6.  It is tremendously cost effective considering what gets certified - the financial incentives for the MOC movement are huge and funded by physicians.  Stepping out of the MOC loop makes a clear statement.

7.  It is view consistent with my political philosophy -   I am from blue collar roots and was socialized to suspect the motives of politicians, businessmen, and even union organizers.  Very little of my experience as an adult seems to counter that perspective.  I see health care being run by the same mechanisms as the financial services industry and not for the benefit of physicians or their patients.  NBPAS certification is an antidote to the ABMS Big Brother approach.  In Dr. Tierstein's video he points out why it is no accident that healthcare companies insist that any physician working for them have MOC.  It is all part of the conflict-of-interest driven ruling class approach to business and regulation that we should expect.

That is why I got the NBPAS certificate.  I understand that there are early career physicians locked into some HMO who are told they need to be in the MOC cycle or they will lose their privileges and job (further evidence BTW of what MOC really is).  I can't understand younger physicians who don't recognize splitting when they see it.  I have read their opinions about how some think they know more than older physicians and how they are more tech savvy and how they are not averse to managed care manipulations.  I will just say that being an expert takes more than writing a smart phone app or thinking that you know every thing in the field after passing the initial board exams.  The true innovators and experts that I know have been doing what they innovated for the past 20-30 years.

The bottom line for this post is irrespective of where you are in medicine, if you ignore the politics you do so at your own peril.

Currently MOC is at the top of that list. 


George Dawson, MD, DFAPA




References:

1: Teirstein P, Topol EJ. Maintenance of Certification Programs and the Interstate Medical Licensure Compact--Reply. JAMA. 2015 Sep 1;314(9):952. doi: 10.1001/jama.2015.8912. PubMed PMID: 26325571.

2: Teirstein PS, Topol EJ. The role of maintenance of certification programs in governance and professionalism. JAMA. 2015 May 12;313(18):1809-10. doi: 10.1001/jama.2015.3576. PubMed PMID: 25965219; PubMed Central PMCID: PMC4751049. 
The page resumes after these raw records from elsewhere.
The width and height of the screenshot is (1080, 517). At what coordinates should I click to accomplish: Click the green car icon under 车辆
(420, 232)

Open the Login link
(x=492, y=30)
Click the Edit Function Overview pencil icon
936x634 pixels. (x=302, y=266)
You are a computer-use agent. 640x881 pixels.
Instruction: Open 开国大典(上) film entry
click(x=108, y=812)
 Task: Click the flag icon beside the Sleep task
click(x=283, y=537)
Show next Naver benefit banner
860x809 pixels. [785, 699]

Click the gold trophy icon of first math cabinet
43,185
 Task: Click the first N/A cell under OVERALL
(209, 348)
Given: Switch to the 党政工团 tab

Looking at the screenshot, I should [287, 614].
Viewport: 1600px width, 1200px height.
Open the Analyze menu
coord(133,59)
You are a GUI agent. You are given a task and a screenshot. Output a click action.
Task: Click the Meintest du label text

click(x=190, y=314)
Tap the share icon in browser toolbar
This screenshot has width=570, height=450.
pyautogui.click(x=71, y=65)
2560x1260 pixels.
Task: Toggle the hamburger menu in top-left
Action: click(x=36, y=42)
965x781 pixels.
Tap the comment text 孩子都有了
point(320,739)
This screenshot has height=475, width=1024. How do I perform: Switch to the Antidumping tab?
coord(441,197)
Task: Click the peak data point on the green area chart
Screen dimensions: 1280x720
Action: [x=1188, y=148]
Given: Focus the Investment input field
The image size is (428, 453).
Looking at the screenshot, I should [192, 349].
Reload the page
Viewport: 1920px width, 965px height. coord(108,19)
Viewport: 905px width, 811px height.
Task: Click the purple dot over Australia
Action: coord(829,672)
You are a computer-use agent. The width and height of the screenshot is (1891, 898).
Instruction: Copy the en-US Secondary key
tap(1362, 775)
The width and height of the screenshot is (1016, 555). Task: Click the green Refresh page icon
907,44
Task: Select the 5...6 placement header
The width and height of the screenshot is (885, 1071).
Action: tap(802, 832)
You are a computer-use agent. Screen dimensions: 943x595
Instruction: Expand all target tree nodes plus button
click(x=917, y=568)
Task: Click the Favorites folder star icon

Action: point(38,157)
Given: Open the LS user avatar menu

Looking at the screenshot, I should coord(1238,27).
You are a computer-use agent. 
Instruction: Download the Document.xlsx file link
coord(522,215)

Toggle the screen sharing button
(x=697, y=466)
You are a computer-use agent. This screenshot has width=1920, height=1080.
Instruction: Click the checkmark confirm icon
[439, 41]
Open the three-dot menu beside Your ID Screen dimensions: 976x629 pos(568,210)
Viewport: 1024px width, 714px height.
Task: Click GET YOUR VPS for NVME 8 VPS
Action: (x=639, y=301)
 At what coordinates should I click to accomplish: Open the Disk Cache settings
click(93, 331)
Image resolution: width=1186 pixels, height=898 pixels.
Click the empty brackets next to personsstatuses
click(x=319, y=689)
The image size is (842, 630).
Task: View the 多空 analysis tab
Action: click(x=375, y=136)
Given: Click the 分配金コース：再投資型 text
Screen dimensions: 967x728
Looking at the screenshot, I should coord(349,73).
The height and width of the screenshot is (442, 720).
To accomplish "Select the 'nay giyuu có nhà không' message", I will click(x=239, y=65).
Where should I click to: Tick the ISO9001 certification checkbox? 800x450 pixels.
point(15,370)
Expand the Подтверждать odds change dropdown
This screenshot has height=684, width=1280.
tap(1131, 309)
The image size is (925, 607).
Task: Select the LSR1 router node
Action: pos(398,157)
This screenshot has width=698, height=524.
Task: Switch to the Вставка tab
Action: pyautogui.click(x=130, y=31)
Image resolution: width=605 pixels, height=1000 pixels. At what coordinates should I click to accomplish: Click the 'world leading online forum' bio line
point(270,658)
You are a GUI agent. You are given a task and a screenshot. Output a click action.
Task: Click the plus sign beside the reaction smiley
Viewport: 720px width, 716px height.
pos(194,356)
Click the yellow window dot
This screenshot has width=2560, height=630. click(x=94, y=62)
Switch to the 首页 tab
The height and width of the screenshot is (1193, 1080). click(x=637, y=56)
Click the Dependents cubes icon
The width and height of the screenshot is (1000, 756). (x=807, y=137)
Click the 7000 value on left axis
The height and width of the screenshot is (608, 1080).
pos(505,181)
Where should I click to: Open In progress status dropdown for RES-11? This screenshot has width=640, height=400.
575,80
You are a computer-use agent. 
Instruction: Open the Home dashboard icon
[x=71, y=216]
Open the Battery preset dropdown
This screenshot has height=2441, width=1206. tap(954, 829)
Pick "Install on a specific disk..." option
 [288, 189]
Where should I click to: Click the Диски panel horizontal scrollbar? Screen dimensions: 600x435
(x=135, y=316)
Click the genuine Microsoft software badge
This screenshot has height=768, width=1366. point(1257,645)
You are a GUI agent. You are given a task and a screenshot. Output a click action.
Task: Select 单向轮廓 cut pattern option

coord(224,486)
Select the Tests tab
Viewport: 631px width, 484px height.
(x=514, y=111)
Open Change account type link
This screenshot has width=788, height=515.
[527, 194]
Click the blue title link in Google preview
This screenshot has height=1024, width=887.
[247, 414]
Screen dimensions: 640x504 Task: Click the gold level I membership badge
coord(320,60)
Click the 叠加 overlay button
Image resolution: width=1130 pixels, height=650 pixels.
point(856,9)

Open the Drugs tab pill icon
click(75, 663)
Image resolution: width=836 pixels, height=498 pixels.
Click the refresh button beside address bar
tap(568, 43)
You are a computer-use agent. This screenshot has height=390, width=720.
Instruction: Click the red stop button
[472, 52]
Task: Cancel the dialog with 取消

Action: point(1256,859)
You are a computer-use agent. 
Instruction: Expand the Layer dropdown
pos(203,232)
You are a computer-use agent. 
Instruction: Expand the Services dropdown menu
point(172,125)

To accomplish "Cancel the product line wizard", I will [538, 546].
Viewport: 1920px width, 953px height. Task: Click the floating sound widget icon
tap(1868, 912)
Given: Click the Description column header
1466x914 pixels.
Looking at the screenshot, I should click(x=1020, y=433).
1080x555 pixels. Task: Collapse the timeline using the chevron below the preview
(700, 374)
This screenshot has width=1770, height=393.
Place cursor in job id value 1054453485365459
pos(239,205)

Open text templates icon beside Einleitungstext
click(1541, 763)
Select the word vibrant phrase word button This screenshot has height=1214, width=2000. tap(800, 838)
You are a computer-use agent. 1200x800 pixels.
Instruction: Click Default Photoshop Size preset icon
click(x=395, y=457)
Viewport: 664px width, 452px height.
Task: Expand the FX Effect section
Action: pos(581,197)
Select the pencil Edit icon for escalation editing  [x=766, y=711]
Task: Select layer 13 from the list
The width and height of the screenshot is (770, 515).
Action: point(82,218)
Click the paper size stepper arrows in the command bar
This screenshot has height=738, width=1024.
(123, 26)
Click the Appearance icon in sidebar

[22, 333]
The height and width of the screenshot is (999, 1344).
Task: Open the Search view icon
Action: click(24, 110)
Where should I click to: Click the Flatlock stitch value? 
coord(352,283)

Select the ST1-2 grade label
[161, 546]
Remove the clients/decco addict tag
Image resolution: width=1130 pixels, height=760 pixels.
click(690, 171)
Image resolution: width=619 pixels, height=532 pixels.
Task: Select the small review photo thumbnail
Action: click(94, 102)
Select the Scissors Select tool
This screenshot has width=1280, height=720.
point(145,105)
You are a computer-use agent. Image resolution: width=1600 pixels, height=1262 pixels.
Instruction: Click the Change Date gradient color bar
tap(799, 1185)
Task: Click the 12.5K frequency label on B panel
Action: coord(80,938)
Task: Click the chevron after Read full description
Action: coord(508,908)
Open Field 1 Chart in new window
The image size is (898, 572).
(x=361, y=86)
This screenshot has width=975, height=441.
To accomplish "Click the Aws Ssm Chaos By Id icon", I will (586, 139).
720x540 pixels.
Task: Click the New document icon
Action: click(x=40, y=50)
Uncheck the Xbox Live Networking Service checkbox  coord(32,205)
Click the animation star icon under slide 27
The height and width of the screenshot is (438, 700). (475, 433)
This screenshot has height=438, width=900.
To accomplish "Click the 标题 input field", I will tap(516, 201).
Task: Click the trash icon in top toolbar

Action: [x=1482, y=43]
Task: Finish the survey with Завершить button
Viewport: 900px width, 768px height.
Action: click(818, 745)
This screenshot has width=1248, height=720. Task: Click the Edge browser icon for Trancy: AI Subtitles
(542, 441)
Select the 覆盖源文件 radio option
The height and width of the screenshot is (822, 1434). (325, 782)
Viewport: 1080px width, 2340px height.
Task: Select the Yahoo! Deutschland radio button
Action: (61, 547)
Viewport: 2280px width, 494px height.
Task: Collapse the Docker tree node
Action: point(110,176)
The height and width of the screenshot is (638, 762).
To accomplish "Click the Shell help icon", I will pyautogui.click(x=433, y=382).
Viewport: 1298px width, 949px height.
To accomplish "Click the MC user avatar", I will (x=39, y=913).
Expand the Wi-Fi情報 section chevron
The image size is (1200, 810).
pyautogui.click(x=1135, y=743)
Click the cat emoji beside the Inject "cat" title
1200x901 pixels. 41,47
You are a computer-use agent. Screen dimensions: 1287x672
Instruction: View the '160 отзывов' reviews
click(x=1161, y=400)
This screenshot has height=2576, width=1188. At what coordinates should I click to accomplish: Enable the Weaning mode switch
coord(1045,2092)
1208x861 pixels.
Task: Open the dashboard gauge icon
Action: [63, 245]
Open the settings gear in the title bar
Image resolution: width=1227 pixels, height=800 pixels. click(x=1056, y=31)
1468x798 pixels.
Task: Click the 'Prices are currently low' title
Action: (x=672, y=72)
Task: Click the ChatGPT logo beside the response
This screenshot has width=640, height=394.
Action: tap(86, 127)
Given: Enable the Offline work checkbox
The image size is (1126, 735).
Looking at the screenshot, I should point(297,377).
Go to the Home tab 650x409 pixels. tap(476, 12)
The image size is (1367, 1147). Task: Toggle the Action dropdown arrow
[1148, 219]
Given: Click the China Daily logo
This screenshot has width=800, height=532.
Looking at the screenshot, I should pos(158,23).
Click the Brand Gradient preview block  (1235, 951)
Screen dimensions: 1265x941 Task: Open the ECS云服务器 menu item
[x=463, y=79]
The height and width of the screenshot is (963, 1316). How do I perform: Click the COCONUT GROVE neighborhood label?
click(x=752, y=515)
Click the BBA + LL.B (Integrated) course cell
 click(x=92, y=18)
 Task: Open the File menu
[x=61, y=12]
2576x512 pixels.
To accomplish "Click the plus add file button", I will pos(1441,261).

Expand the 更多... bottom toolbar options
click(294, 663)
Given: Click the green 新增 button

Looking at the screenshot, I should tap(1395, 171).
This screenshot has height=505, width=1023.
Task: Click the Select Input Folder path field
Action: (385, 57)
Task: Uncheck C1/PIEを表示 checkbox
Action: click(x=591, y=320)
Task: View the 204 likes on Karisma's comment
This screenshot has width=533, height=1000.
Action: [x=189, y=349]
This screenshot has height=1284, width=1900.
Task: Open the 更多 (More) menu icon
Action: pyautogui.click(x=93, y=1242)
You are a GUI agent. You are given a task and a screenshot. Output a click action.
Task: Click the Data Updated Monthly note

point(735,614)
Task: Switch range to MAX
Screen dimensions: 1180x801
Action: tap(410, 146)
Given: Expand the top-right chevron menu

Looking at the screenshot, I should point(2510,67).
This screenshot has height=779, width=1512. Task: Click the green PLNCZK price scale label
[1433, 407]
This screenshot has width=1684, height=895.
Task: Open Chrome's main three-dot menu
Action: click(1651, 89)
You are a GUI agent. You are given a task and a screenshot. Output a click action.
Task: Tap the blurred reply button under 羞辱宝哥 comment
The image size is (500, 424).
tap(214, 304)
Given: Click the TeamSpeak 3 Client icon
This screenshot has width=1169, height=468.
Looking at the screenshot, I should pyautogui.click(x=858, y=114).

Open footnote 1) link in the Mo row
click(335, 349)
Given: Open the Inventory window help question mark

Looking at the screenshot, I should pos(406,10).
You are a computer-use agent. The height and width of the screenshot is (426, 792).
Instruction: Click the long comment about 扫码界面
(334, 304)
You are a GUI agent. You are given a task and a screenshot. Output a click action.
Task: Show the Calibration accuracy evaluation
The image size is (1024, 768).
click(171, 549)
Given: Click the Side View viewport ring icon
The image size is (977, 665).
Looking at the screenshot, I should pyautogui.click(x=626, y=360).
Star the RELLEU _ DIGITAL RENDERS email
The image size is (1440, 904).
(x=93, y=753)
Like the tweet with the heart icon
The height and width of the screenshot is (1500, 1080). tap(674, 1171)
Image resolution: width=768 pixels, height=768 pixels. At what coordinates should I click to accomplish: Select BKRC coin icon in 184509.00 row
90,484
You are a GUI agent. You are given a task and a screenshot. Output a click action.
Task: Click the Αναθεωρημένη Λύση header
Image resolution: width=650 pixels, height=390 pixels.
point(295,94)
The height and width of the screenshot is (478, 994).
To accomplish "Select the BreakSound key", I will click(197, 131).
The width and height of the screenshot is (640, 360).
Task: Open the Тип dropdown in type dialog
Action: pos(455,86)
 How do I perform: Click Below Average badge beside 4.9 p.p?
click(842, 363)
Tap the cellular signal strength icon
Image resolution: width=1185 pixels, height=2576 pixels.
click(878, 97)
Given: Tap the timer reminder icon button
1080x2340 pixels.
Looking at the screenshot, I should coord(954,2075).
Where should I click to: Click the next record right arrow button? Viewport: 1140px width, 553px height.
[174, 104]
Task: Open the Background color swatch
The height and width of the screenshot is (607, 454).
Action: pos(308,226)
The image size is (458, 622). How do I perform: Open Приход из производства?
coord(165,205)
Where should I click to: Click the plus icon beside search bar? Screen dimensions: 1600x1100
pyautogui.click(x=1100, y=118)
3: Teirstein PS. Boarded to death--why maintenance of certification is bad for doctors and patients. N Engl J Med. 2015 Jan 8;372(2):106-8. doi: 10.1056/NEJMp1407422. PubMed PMID: 25564895.



Supplementary:

*  The 7 hoops included part 1, 2, an 3 of the National Board Exams to qualify for a medical license and the subsequent 4 certifications and recertifications by the ABPN.  After thinking about this there were actually 8 hoops because there were actually 2 ABPN ceritifying examinations for psychiatry.  Part One was a written exam on psychiatry and neurology including imaging questions.  Part Two was an Oral Board exam that consisted of two parts.  One half of the day was an examination based on an observation of a videotaped interview. The other half of the day was an examination based on your observed interview of the patient.  Part Two had a higher failure rate probably due to a high degree of subjectivity.  I knew people who failed it more than once. So that is really a total of 8 tests altogether.